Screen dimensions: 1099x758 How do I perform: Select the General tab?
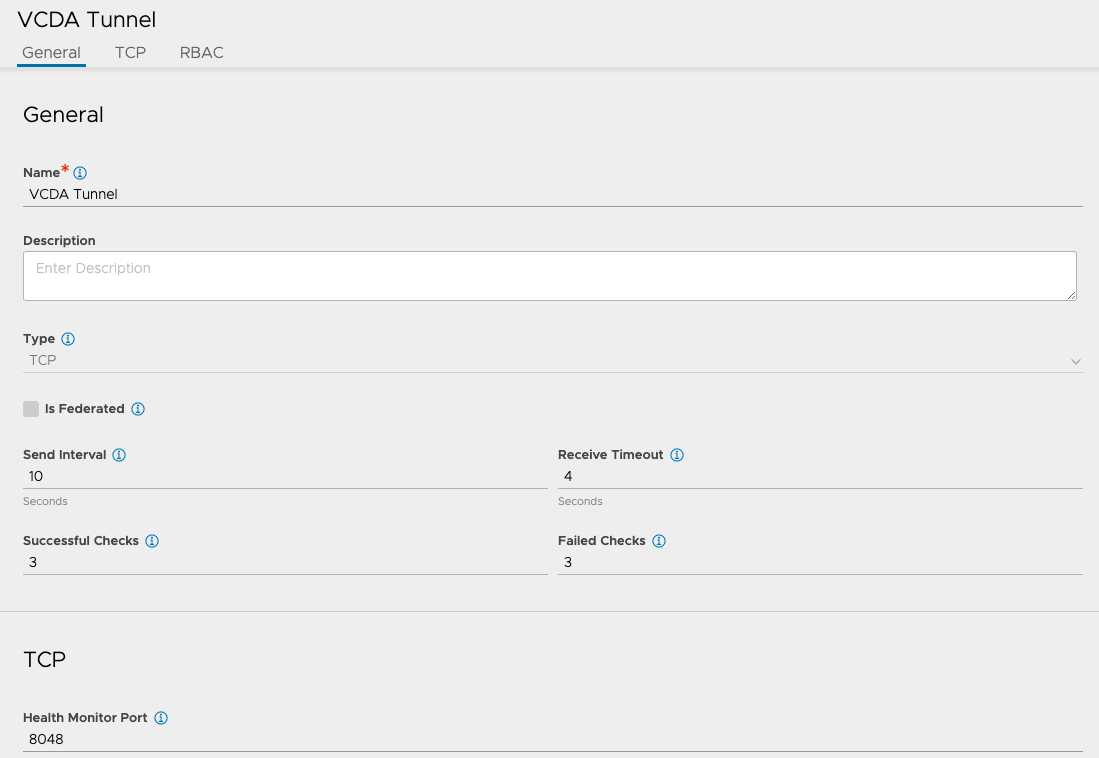tap(51, 52)
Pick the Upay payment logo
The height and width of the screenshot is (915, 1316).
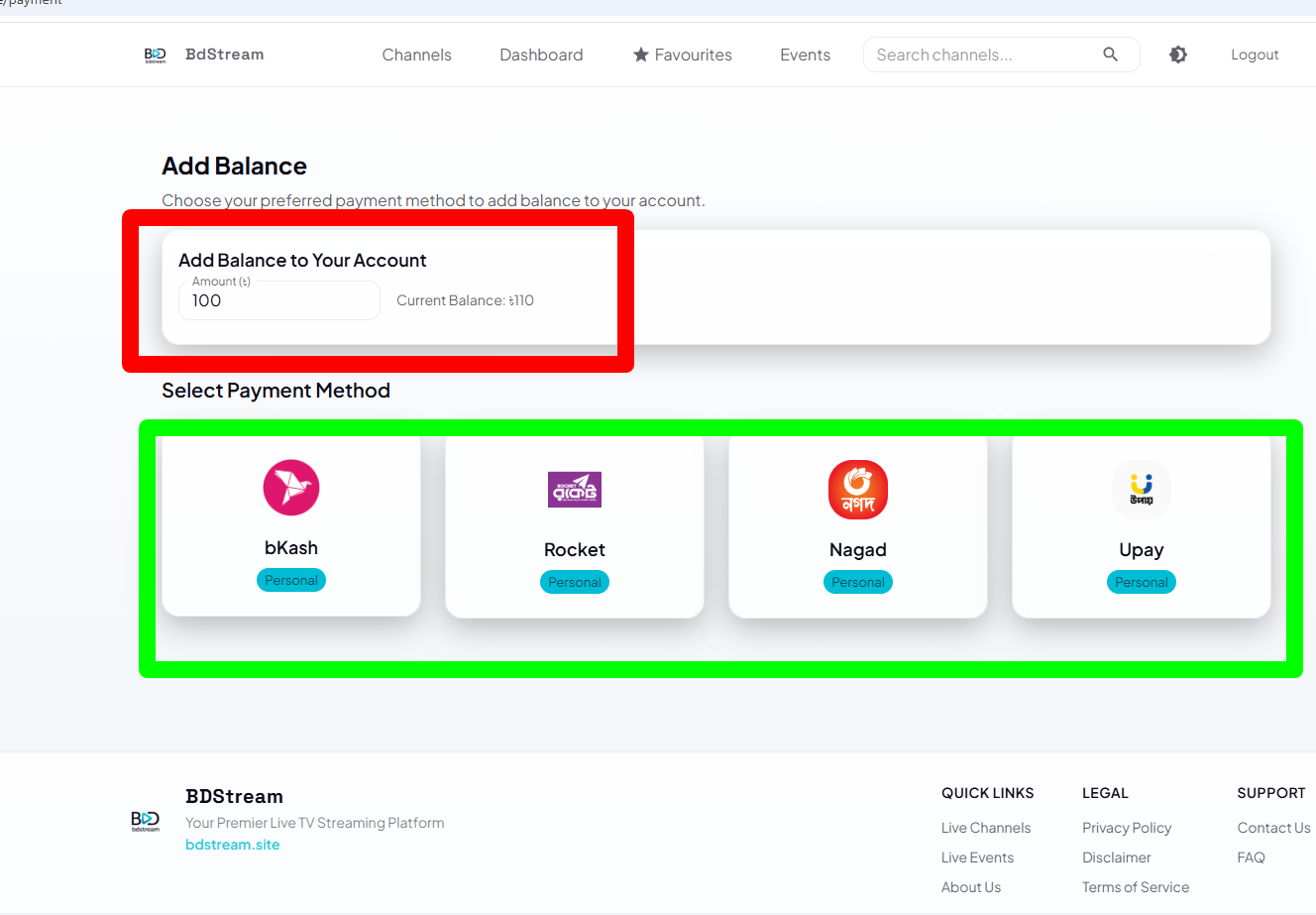pos(1142,490)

**Description of the task**
Render the lines above as a JSON list of strings, one string per line and blank lines omitted, leaving out the pictures.

**Exercise response**
[
  "Screen dimensions: 1099x758 How do I perform: Select the General tab?",
  "tap(51, 52)",
  "Pick the Upay payment logo",
  "The height and width of the screenshot is (915, 1316).",
  "pos(1142,490)"
]